Die Erwachsenen, die das alles planen, sind selbst keine „digital natives“ gewesen, selbst die Genies des Internets nicht, Steve Jobs und Bill Gates. Die sind alle analog aufgewachsen. Ich verstehe die Industrie. Ich verstehe die Politik, die denkt, wir geben einfach Geld für technische Lösungen aus, dann wird es schon. Aber ich kann die Erwartungen nicht teilen.

Sollte die Schule analog bleiben?

Es ist nichts gegen die Lektüre von Wikipedia-Artikeln zu sagen. Nur erfolgt diese Lektüre nach ganz ähnlichen Kriterien und stößt auf ganz ähnliche Schwierigkeiten wie die Lektüre von Texten überhaupt. Oder, wenn man sich alle zehn Sekunden einen Partner auf Parship sucht: Sollten wir jetzt unterrichten, was der Haken daran ist? Ist es beispielsweise wirklich so, dass Leute die sich ähnlich sind, am besten zueinanderpassen? Das könnte man mindestens so gut anhand eines Romans aus dem 19. oder 20. Jahrhundert besprechen.

Sind Tablets der verzweifelte Versuch, Kinder bei der Stange zu halten?

Das Internet ist für die Kinder ein Ort des Konsums. Das ist ein großes Problem. Sie spielen darauf, sie chatten. Die Lehrer können aber nicht ständig kontrollieren, ob die richtige Website geöffnet wurde.

Herr Kaube, warum sind Sie eigentlich nicht selbst Lehrer geworden?

Ich glaube, wenn man neun, eigentlich 13 Jahre auf die Schule ging, wäre die sofortige Rückkehr zu ihr erst mal eine unwahrscheinliche Entscheidung. Jedenfalls bei mir.

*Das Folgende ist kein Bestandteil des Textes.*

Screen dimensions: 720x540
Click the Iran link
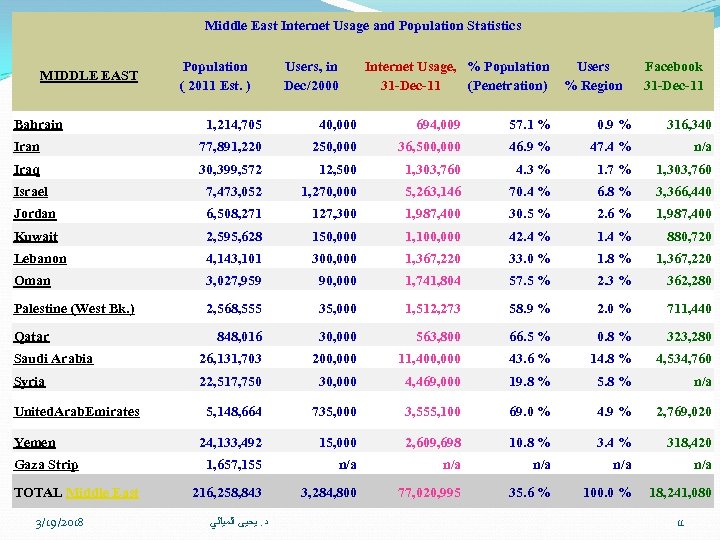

Sind Sie als Vater an der Schule Ihrer Kinder als Lehrerschreck verschrien, weil Sie Schule so hinterfragen?

Ich kann das nicht sagen, denn ich bin da nicht oft.

Ach so ...? Es gibt aber doch immer genügend Anlässe?

Ich war einmal stellvertretender Elternsprecher in einer Klasse, aber sehr stellvertretend und nur ein Schuljahr lang. Mir scheint, die eigentliche Aufgabe für Eltern liegt darin, mit den eigenen Kindern im Gespräch zu bleiben, auch im Gespräch über die Schule, über das, was dort gelehrt und verlangt wird. Und über den Rest der Welt.